If you don’t have enough space, McKenzie recommends investing in good earphones, lap desks, and plenty of floor pillows so everyone can have some privacy, even if they’re close together.
Challenge: My kids’ school isn’t yet up to speed with remote schooling and the lessons aren’t filling up the day. How do I keep my kids occupied—and get work done myself?
This is a common issue for veteran homeschoolers, according to Michael McShane, director of national research at the nonprofit EdChoice, where he tracks education data and writes widely about homeschooling issues. He says that homeschoolers long ago learned that when you subtract changing classes, going to lunch, and organizing groups of 30 or more kids, the schoolwork takes a fraction of the time kids spend in school. “Often homeschools will only go for half a day, five hours maybe,” he says. “And they’re able to accomplish everything they need to.”
Even if it’s only an hour to fill, homeschoolers advise taking advantage of any extra time by letting kids pursue subjects that interest them but aren’t in the traditional curricula. One of McKenzie’s boys took up piano; another immersed himself in the study of Celtic history. (Here are some other ideas for “educational” projects that’ll take up some time.)
Board games can be a fun way to fill time while shoring up skills. McKenzie says games like Yahtzee, Monopoly, and Payday are great for reinforcing numeracy skills, while Scrabble and Boggle can help with vocabulary and spelling.
As for that time when your child desperately needs your help (or your computer) right before an important meeting? Thankfully, as shutdowns have dragged on, more and more companies are realizing the need for flexibility. But Strickland recommends being transparent and proactive with your supervisor and colleagues to prepare a game plan.

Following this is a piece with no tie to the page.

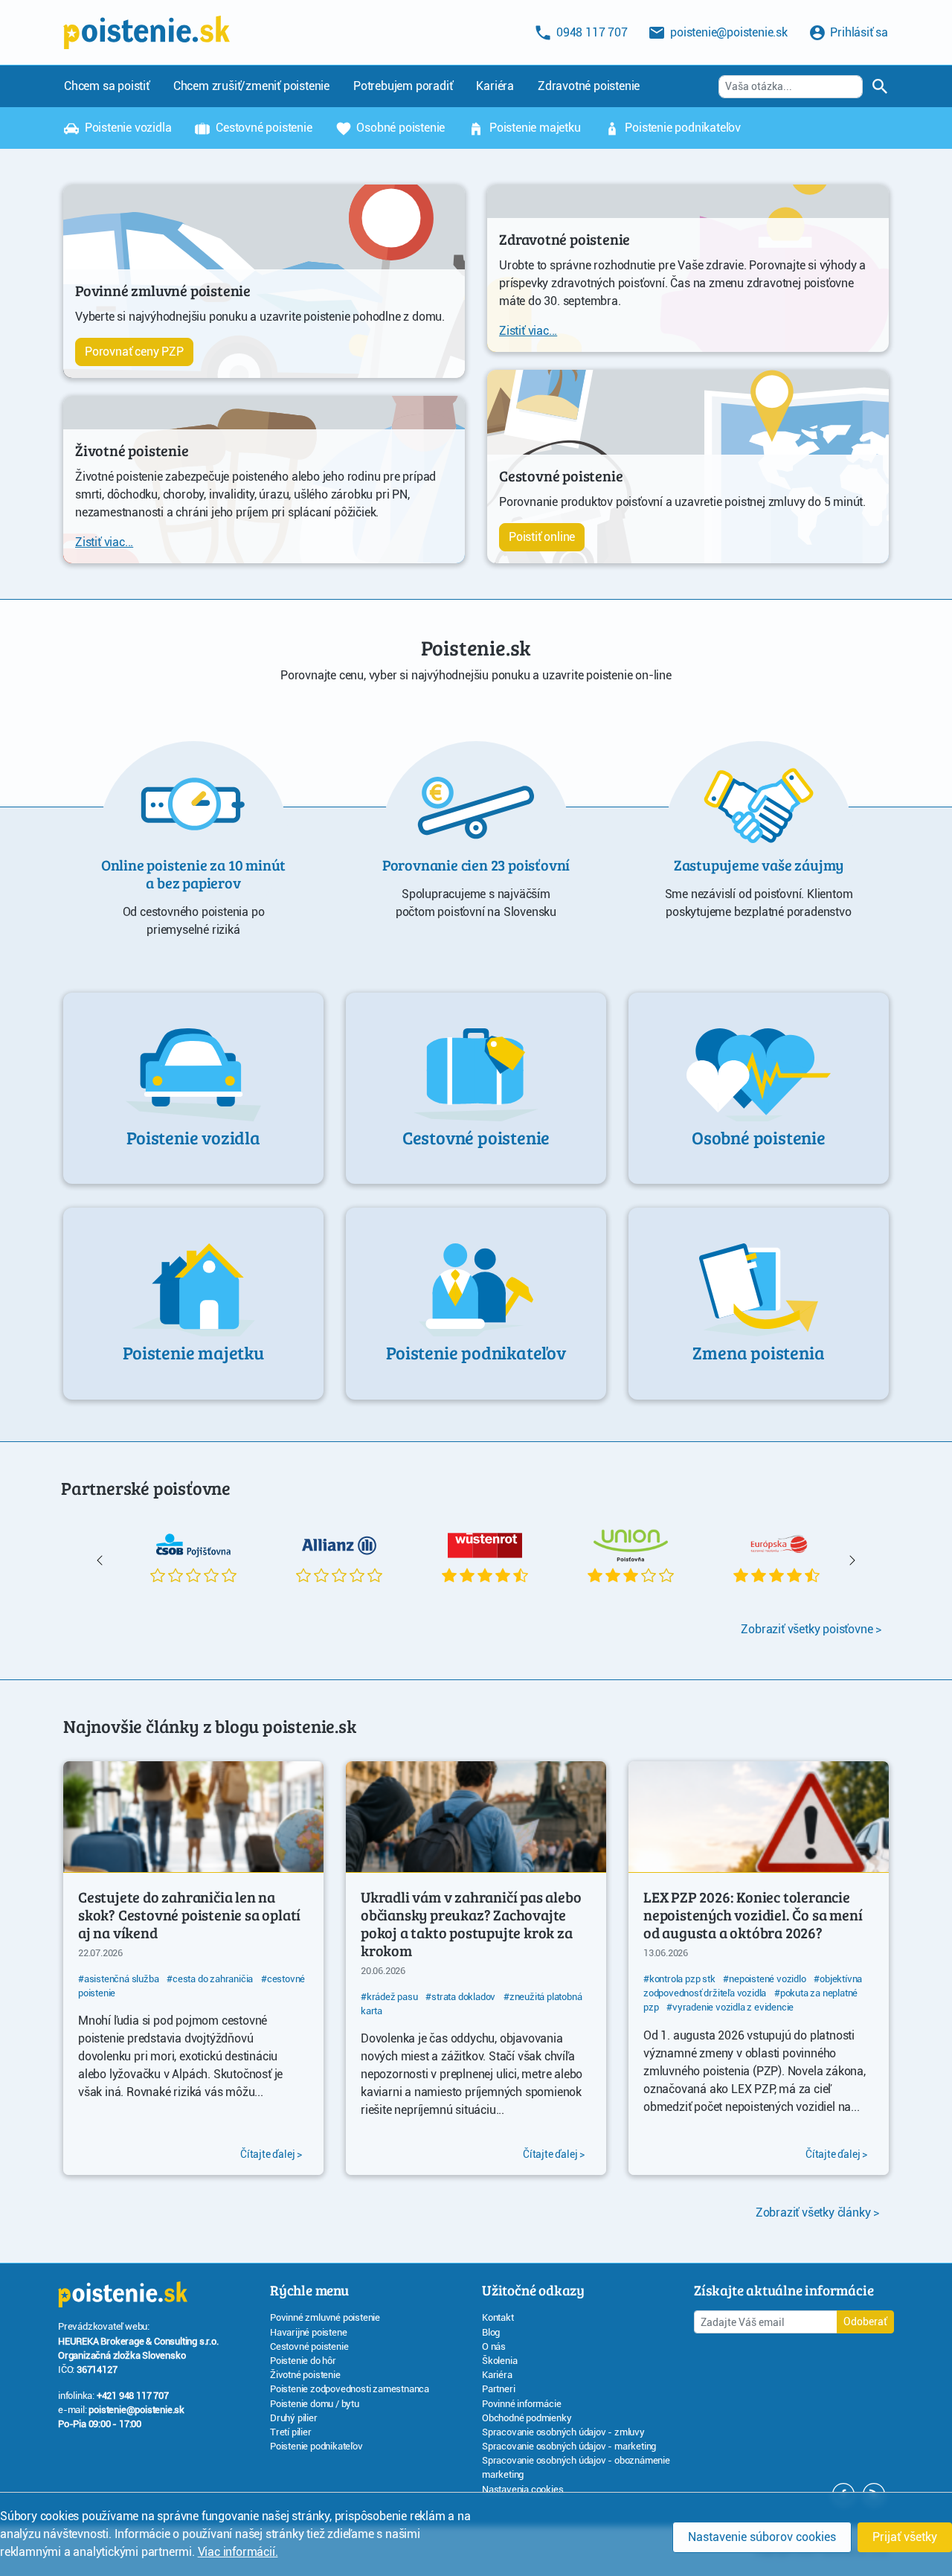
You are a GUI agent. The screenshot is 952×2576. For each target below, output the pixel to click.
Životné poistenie (305, 2374)
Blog (491, 2332)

“Before talking to your supervisor [about your flexibility needs], determine your ideal outcome so you can present a solution instead of asking them to solve your problem,” she says.
Challenge: This is all too much! I’m going crazy!
Remember: You are not alone. When Lisa Connolly homeschooled her child near San Antonio, she found other parents were her best resource—and that’s still true during these uncertain times. Chances are, there’s already a Facebook group for parents in your area, and of course there’s video and old-fashioned telephone calls for support.
“Just being able to connect with people who were doing the same thing was a huge help,” Connolly says. “On bad days, we could sympathize with each other. On good days we celebrated together.”